Many homeowners and gardeners find it advantageous and necessary to dispense fertilizer material on the grass or plants in their lawn or garden. Fertilizer is available in dry form or in liquid form, and many people prefer one form over another for various applications and reasons.
Accordingly, there are several devices for dispensing liquid fertilizer and several devices for dispensing dry fertilizer known in the art.
Still further, many homeowners and/or gardeners have found it to be advantageous and efficient to combine the process of dispensing fertilizer with a watering process. For this reason, the art also contains several devices for mixing liquid fertilizer with water during a watering process.
However, many people feel that in specific instances, dry fertilizer achieves results that are superior to those results achievable by using liquid fertilizer, and therefore prefer to use dry fertilizer in such instances. Dry fertilizer is available in granular form, and in the form of fertilizer sticks. Fertilizer sticks are generally formed by compacting and binding dry fertilizer into elongated, cylindrical bodies.
More specifically, many people preferring dry fertilizer prefer the results obtained using fertilizer sticks even to the results obtained using dry fertilizer in granular form.
Fertilizer sticks are generally applied to a lawn or to a garden by driving the sticks into the ground at various locations in the lawn or garden. This is a localized process, and many people might prefer to apply fertilizer from fertilizer sticks to the overall lawn or garden.

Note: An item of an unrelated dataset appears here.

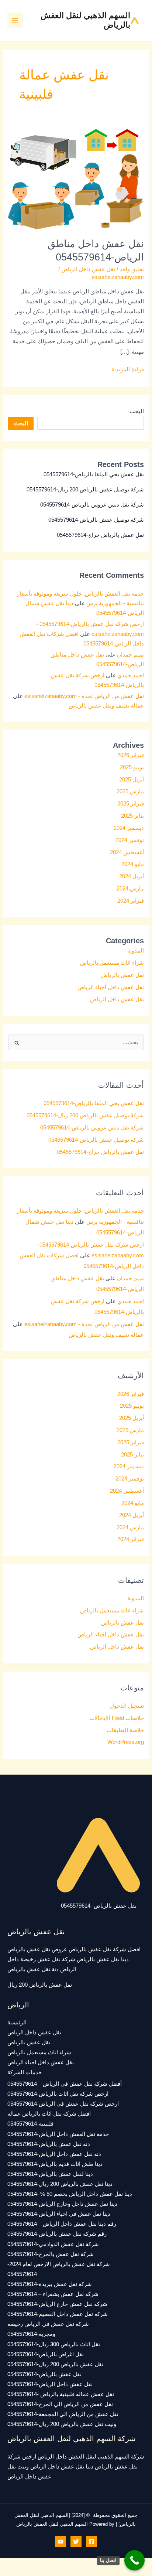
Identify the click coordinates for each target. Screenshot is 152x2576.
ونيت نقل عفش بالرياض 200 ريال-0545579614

Since the dispersal of water onto a lawn or a garden is often carried out using a sprinkler system it would appear to be advantageous to combine such watering process with the dispersal of fertilizer from fertilizer sticks.
However, the inventor is not aware of any device which efficiently permits the controlled dispersement of fertilizer from fertilizer sticks via a watering or sprinkling system. Therefore, there is a need for such a device.